EXERCISE INSTRUCTIONS:
**A.** According to the Teleri Bevan biography, in what year did she become the first editor of BBC Radio Wales?
**B.** Summarize the Teleri Bevan biography in two sentences.
**C.** Carry on the Teleri Bevan biography from the point where it stops.

Welsh broadcaster and author Teleri Bevan (1931–2020; aged 88) was the founding editor of BBC Radio Wales. She was also the author of three nonfiction books including Esmé: Guardian of Snowdonia (2014), a biography of Welsh conservationist Esmé Kirby.

Early life and education 
Bevan was born near Aberystwyth in Wales in 1931. She later studied at Bangor University in Bangor, Wales.

Career

Journalism 
Bevan began working for the BBC in 1955, where she acted as a presenter, producer, and editor. In 1978, Bevan was named the first editor of BBC Radio Wales. Her appointment to the role was a source of controversy, with some criticizing her decision to cancel the popular program Good Morning Wales and replace it with a new morning program titled AM. However, Bevan eventually increased in popularity.

In 1981, Bevan became the deputy head of programs, and in 1985, she became the head of programs for BBC Wales.

DATASET EXCERPT:

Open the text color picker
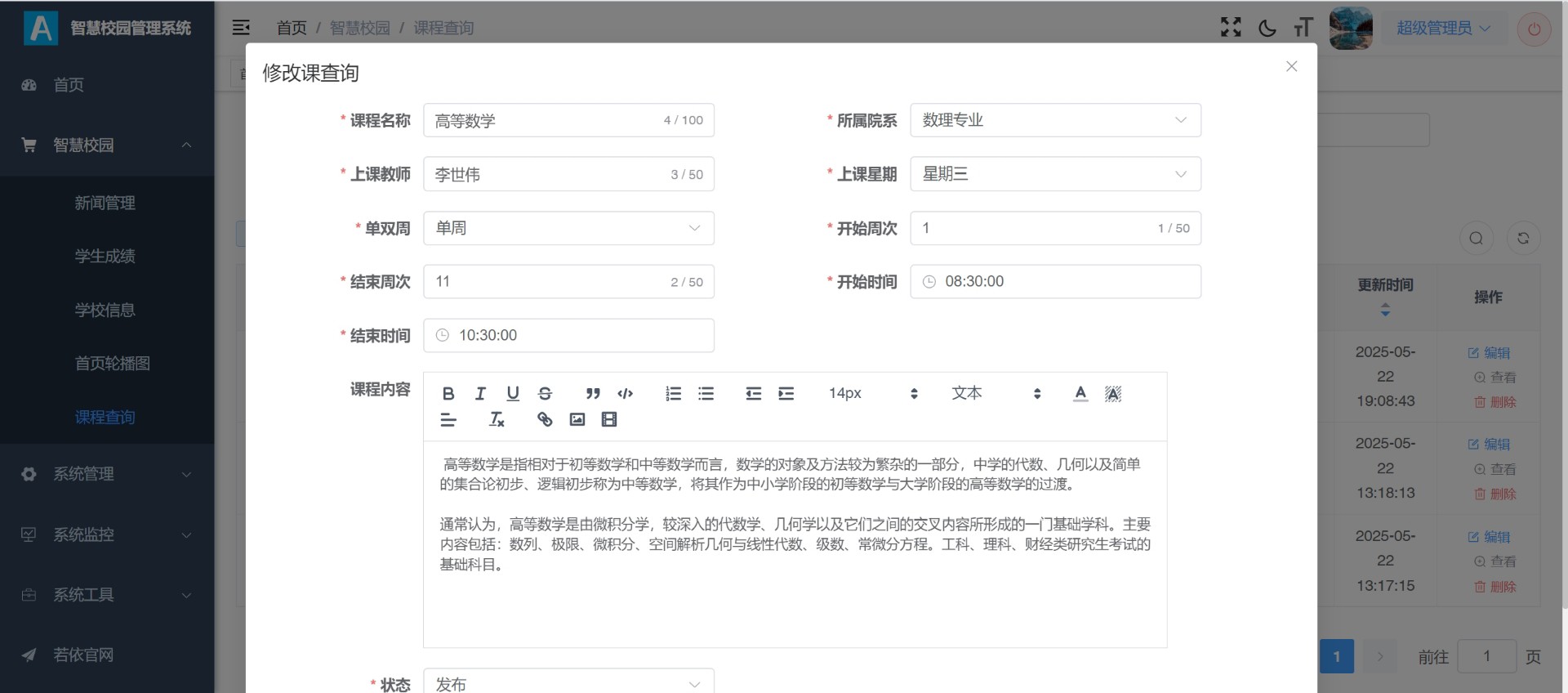This screenshot has height=693, width=1568. click(1080, 394)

EXPECTED RESULTS:
**A.** 1978

**B.** Teleri Bevan (1931–2020) was a Welsh broadcaster and author who was born near Aberystwyth, studied at Bangor University, and wrote three nonfiction books, including a biography of conservationist Esmé Kirby. She joined the BBC in 1955, became the first editor of BBC Radio Wales in 1978 despite early controversy over replacing Good Morning Wales, and later rose to deputy head and then head of programs for BBC Wales.

**C.**
Throughout her career, Bevan interviewed a wide variety of influential people, including Tom Jones and Indira Gandhi.

Literature 
After retiring from broadcasting, Bevan began a second career in nonfiction writing. In 2004, Bevan published a memoir of her broadcasting career titled Years on Air: Living with the BBC. Bevan's second book, The Ladies of Blaenwern (2010), told the history of the Welsh musical group The Dorian Trio, and was nominated for the January Book of the Month by the Welsh Books Council. In 2014, she published Esmé: Guardian of Snowdonia, a biography of Welsh conservationist Esmé Kirby.

Death 
Bevan died in November 2020.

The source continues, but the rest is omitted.